++++ Records supplied

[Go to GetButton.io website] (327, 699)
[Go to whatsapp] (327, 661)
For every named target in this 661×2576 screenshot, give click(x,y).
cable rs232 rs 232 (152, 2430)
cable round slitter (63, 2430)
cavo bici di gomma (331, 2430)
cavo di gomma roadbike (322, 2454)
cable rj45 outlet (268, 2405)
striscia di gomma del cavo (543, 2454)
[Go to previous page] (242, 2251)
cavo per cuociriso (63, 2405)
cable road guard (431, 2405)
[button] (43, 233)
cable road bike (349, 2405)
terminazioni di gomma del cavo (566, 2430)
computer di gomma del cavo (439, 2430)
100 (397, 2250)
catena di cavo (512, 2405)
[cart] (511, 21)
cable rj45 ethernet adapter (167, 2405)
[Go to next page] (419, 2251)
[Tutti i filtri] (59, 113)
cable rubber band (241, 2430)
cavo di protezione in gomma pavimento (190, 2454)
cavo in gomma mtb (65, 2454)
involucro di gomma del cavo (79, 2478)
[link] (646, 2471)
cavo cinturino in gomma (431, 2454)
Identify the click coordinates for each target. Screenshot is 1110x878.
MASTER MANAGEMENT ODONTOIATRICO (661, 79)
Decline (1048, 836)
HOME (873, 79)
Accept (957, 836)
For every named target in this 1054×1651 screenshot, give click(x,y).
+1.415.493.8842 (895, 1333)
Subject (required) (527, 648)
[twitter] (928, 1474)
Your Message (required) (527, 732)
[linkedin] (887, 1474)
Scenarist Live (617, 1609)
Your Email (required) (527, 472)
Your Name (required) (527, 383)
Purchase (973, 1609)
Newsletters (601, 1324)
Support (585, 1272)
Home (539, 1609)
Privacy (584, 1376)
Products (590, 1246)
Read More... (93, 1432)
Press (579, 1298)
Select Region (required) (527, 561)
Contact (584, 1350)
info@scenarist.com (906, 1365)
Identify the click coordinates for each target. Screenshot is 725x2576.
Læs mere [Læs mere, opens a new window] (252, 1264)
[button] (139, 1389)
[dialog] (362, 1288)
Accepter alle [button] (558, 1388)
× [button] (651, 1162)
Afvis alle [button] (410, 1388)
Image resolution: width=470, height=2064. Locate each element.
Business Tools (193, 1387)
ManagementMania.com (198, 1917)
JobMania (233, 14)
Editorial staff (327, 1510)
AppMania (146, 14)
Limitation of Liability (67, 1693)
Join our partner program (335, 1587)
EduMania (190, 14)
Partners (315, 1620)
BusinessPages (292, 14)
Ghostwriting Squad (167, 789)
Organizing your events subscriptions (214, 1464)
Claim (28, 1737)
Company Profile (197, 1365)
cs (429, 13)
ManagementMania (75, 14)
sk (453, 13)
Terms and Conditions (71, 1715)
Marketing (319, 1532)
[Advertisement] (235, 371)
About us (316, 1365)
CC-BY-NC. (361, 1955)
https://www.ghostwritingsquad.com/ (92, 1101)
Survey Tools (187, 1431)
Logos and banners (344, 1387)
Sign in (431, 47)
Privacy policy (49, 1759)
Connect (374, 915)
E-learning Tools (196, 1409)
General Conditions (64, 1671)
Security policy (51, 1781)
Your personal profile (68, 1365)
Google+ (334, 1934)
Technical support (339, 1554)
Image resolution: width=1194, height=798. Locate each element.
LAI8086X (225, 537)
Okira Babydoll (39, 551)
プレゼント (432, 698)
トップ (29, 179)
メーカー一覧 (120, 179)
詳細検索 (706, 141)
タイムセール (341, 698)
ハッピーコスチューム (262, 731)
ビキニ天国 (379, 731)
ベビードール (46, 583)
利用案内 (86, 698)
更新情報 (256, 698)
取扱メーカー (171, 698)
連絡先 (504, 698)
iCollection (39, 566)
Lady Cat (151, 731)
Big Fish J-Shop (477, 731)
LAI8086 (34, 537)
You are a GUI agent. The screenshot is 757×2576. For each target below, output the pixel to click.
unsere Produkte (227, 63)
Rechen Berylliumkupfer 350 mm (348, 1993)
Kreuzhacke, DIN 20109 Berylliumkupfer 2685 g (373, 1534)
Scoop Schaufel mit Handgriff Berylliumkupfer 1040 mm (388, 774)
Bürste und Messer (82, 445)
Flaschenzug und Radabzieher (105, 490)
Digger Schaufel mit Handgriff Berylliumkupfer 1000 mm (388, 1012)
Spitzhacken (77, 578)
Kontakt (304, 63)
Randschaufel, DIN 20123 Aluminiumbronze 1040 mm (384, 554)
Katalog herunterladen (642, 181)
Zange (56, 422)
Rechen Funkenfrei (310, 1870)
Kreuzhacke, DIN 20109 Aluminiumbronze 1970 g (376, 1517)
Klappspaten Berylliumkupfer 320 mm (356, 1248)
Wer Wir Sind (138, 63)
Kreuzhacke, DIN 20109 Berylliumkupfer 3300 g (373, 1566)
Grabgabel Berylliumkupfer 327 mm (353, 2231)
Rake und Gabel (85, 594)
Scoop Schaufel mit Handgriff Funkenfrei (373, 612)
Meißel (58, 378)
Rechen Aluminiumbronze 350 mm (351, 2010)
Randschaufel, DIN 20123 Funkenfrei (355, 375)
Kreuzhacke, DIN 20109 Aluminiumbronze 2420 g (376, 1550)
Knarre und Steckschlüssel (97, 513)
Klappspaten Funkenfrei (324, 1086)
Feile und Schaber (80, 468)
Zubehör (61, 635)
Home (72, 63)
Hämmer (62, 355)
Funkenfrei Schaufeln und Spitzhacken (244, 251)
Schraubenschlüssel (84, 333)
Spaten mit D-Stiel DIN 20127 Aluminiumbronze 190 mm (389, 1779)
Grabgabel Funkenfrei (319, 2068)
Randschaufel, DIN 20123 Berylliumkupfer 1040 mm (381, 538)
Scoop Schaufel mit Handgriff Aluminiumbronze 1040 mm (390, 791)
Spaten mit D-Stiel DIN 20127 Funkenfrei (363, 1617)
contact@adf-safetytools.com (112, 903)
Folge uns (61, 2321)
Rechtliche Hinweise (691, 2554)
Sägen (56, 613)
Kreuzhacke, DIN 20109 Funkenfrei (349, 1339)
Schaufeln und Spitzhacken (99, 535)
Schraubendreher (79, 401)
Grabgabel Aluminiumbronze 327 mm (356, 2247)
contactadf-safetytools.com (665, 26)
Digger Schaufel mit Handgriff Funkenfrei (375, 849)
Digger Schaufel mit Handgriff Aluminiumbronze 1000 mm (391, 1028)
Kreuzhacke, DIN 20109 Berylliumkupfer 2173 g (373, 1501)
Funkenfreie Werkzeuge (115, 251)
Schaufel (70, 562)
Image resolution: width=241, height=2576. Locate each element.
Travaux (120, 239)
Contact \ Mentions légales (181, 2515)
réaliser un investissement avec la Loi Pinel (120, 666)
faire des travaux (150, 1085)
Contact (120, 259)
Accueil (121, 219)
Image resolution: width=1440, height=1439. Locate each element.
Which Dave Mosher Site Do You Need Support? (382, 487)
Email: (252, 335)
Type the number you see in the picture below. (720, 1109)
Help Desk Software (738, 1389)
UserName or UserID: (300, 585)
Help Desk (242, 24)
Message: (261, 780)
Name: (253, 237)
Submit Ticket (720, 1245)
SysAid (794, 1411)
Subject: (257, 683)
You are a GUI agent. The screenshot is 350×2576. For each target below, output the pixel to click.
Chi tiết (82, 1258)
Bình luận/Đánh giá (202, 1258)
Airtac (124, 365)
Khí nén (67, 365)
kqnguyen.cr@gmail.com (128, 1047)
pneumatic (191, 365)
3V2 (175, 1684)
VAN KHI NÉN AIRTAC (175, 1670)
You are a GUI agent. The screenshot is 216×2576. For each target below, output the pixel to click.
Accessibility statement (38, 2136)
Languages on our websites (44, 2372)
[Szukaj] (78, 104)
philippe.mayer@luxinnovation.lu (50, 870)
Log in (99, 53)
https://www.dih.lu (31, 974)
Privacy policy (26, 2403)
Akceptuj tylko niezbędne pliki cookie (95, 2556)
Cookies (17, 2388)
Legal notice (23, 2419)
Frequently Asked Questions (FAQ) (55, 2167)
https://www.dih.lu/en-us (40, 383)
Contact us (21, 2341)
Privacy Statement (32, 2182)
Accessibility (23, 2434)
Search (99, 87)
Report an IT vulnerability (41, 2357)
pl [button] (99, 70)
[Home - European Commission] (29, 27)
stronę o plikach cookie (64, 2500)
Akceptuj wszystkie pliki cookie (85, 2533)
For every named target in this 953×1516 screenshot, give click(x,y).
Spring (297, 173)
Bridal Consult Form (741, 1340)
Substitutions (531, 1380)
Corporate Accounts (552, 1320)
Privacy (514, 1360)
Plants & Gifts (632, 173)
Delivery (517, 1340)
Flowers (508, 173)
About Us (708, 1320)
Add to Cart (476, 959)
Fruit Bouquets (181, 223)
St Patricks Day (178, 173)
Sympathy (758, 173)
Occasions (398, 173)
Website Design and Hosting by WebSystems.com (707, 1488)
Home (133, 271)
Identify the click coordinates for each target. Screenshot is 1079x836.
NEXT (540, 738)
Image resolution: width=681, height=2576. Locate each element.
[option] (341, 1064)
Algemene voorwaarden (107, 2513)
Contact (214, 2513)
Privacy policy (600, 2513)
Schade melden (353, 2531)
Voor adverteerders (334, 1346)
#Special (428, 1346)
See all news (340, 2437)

++++++++

• _Request_
Update the lines of the listing between the line holding "[button] (43, 233)" and the line holding "sk (453, 13)", inclusive, by replacing "required" with "optional" and leaving everything else unchanged.

• _Solution to this exercise_
[button] (43, 233)
cable road bike (349, 2405)
terminazioni di gomma del cavo (566, 2430)
computer di gomma del cavo (439, 2430)
100 (397, 2250)
catena di cavo (512, 2405)
[cart] (511, 21)
cable rj45 ethernet adapter (167, 2405)
[Go to next page] (419, 2251)
[Tutti i filtri] (59, 113)
cable rubber band (241, 2430)
cavo di protezione in gomma pavimento (190, 2454)
cavo in gomma mtb (65, 2454)
involucro di gomma del cavo (79, 2478)
[link] (646, 2471)
cavo cinturino in gomma (431, 2454)
Identify the click coordinates for each target. Screenshot is 1110x878.
MASTER MANAGEMENT ODONTOIATRICO (661, 79)
Decline (1048, 836)
HOME (873, 79)
Accept (957, 836)
For every named target in this 1054×1651 screenshot, give click(x,y).
+1.415.493.8842 (895, 1333)
Subject (optional) (527, 648)
[twitter] (928, 1474)
Your Message (optional) (527, 732)
[linkedin] (887, 1474)
Scenarist Live (617, 1609)
Your Email (optional) (527, 472)
Your Name (optional) (527, 383)
Purchase (973, 1609)
Newsletters (601, 1324)
Support (585, 1272)
Home (539, 1609)
Privacy (584, 1376)
Products (590, 1246)
Read More... (93, 1432)
Press (579, 1298)
Select Region (optional) (527, 561)
Contact (584, 1350)
info@scenarist.com (906, 1365)
Identify the click coordinates for each target. Screenshot is 725x2576.
Læs mere [Læs mere, opens a new window] (252, 1264)
[button] (139, 1389)
[dialog] (362, 1288)
Accepter alle [button] (558, 1388)
× [button] (651, 1162)
Afvis alle [button] (410, 1388)
Image resolution: width=470, height=2064. Locate each element.
Business Tools (193, 1387)
ManagementMania.com (198, 1917)
JobMania (233, 14)
Editorial staff (327, 1510)
AppMania (146, 14)
Limitation of Liability (67, 1693)
Join our partner program (335, 1587)
EduMania (190, 14)
Partners (315, 1620)
BusinessPages (292, 14)
Ghostwriting Squad (167, 789)
Organizing your events subscriptions (214, 1464)
Claim (28, 1737)
Company Profile (197, 1365)
cs (429, 13)
ManagementMania (75, 14)
sk (453, 13)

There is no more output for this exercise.